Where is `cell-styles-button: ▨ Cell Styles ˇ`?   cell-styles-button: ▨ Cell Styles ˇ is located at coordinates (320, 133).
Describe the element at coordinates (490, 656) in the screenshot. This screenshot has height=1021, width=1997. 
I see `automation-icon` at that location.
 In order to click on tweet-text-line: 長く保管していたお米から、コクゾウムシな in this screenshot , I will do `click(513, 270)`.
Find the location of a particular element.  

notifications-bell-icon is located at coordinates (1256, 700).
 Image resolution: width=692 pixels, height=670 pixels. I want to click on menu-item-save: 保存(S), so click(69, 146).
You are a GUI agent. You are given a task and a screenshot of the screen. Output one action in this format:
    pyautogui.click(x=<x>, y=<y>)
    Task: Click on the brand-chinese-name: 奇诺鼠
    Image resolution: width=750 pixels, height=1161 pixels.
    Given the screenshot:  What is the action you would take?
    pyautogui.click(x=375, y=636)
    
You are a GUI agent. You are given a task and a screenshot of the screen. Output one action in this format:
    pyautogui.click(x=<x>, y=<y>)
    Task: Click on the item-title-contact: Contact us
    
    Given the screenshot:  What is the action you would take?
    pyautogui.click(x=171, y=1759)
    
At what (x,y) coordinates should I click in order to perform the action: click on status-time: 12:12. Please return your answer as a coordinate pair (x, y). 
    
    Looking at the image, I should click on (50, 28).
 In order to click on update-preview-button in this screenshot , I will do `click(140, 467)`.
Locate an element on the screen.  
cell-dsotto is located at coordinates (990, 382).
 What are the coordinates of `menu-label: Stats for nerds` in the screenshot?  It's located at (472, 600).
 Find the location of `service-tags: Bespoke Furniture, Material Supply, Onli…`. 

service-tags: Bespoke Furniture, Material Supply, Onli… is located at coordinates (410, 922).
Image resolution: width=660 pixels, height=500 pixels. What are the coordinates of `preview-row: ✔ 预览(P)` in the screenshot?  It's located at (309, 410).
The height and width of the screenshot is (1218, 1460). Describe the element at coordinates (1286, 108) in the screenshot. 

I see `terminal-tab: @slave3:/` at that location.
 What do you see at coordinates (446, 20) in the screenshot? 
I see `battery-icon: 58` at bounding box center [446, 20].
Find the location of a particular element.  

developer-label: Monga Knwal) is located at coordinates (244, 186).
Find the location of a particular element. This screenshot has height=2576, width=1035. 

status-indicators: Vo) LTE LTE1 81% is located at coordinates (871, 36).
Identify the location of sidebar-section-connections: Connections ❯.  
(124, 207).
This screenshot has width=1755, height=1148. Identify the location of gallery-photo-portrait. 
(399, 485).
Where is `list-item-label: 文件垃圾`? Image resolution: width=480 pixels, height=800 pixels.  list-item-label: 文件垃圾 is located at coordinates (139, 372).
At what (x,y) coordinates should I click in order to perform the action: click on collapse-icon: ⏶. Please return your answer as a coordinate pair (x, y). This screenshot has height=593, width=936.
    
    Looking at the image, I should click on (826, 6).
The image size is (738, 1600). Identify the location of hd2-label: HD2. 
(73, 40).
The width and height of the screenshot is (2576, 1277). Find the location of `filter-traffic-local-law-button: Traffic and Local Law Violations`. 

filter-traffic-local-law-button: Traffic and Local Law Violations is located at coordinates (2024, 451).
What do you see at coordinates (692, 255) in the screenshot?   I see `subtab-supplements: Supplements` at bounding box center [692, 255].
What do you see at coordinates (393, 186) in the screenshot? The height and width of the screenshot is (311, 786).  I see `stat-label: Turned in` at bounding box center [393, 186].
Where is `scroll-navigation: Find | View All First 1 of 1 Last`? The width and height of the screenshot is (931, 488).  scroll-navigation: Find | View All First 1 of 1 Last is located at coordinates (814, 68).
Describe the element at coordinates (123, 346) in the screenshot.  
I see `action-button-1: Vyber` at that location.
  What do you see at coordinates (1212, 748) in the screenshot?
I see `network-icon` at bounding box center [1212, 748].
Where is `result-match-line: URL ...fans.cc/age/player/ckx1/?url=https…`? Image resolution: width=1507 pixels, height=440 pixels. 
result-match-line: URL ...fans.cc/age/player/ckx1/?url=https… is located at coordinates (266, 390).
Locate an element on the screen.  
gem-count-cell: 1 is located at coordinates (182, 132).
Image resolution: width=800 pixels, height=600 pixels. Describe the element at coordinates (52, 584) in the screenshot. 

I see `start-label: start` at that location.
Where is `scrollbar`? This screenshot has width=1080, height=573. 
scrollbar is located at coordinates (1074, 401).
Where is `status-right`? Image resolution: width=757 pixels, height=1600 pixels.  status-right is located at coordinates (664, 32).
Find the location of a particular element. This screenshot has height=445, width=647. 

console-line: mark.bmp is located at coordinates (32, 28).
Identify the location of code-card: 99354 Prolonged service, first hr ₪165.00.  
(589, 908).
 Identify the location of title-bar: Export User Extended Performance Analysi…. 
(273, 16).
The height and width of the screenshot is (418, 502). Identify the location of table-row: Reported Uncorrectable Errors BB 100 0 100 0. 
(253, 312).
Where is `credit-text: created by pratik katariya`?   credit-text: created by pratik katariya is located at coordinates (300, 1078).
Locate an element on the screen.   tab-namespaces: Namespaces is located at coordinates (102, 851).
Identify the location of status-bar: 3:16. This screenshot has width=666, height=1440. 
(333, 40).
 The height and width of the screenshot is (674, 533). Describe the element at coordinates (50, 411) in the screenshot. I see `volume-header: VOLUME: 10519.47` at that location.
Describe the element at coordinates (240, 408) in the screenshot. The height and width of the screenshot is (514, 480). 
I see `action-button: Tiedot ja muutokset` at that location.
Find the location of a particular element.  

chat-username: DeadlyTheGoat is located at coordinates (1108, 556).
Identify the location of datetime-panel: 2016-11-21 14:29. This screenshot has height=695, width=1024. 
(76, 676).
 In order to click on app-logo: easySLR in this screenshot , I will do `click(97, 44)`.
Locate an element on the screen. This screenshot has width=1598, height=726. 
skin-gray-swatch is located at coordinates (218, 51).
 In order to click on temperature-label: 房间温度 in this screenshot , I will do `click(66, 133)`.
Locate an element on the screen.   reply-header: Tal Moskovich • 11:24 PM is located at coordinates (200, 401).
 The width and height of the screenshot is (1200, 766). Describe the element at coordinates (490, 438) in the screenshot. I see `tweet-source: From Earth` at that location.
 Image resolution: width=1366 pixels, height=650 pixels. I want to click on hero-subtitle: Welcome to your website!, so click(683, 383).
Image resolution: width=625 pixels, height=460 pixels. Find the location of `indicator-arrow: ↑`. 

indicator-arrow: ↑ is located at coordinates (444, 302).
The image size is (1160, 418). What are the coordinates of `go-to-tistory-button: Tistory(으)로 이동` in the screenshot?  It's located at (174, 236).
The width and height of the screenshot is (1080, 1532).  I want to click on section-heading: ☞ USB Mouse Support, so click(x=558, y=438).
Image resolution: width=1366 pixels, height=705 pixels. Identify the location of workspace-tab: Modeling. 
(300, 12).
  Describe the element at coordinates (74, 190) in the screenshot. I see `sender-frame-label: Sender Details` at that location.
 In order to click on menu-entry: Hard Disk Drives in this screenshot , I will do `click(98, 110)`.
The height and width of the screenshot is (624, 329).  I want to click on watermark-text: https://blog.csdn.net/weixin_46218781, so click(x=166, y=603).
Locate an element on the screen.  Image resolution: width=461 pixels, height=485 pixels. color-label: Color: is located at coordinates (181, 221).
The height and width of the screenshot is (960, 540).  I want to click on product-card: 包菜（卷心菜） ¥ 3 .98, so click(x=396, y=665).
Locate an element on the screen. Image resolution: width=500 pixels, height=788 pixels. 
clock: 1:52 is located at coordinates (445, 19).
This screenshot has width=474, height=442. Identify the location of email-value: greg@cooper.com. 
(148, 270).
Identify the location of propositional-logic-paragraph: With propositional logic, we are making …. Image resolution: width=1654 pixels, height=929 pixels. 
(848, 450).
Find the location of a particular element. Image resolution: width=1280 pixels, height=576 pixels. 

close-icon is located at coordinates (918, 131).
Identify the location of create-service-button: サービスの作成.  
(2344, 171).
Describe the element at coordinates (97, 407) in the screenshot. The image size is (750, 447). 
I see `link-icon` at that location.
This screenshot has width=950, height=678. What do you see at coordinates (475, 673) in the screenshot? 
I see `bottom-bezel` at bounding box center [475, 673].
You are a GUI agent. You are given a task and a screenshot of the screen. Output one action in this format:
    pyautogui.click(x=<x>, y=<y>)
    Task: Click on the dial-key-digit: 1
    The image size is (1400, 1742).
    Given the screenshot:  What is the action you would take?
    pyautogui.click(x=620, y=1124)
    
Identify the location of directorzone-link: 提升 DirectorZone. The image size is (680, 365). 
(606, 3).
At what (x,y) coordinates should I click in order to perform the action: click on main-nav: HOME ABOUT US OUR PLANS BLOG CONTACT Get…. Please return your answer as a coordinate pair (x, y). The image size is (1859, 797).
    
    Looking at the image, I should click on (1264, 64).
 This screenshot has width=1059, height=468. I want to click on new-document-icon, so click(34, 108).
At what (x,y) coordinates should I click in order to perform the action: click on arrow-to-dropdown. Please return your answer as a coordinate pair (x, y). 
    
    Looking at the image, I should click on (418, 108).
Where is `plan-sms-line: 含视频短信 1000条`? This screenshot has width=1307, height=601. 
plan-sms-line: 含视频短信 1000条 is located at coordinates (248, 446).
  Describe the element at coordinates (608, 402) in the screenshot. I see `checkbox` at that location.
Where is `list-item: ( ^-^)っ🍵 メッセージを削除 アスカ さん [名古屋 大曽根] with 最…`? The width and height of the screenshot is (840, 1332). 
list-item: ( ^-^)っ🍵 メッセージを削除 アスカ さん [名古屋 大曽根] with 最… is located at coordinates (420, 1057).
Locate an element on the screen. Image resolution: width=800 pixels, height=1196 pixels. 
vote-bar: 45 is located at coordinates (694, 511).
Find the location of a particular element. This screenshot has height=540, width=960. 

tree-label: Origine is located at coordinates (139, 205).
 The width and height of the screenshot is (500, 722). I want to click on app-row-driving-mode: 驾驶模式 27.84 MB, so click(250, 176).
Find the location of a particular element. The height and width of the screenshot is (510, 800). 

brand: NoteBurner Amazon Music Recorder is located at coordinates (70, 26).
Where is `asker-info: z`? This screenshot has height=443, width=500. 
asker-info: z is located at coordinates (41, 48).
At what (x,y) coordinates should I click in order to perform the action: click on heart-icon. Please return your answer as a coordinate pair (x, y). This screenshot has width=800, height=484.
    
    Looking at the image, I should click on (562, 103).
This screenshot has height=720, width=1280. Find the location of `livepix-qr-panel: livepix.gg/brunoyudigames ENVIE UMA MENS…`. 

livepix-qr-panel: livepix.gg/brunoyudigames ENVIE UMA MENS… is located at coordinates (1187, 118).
==================================================
◆ **YOUR GOAL**
Please print everything from the line containing "Identify the location of status-bar: 3:16." down to the line containing "skin-gray-swatch is located" in the rows above, repeating those lines exactly.

◆ **RESPONSE AREA**
Identify the location of status-bar: 3:16. This screenshot has width=666, height=1440. 
(333, 40).
 The height and width of the screenshot is (674, 533). Describe the element at coordinates (50, 411) in the screenshot. I see `volume-header: VOLUME: 10519.47` at that location.
Describe the element at coordinates (240, 408) in the screenshot. The height and width of the screenshot is (514, 480). 
I see `action-button: Tiedot ja muutokset` at that location.
Find the location of a particular element.  

chat-username: DeadlyTheGoat is located at coordinates (1108, 556).
Identify the location of datetime-panel: 2016-11-21 14:29. This screenshot has height=695, width=1024. 
(76, 676).
 In order to click on app-logo: easySLR in this screenshot , I will do `click(97, 44)`.
Locate an element on the screen. This screenshot has width=1598, height=726. 
skin-gray-swatch is located at coordinates (218, 51).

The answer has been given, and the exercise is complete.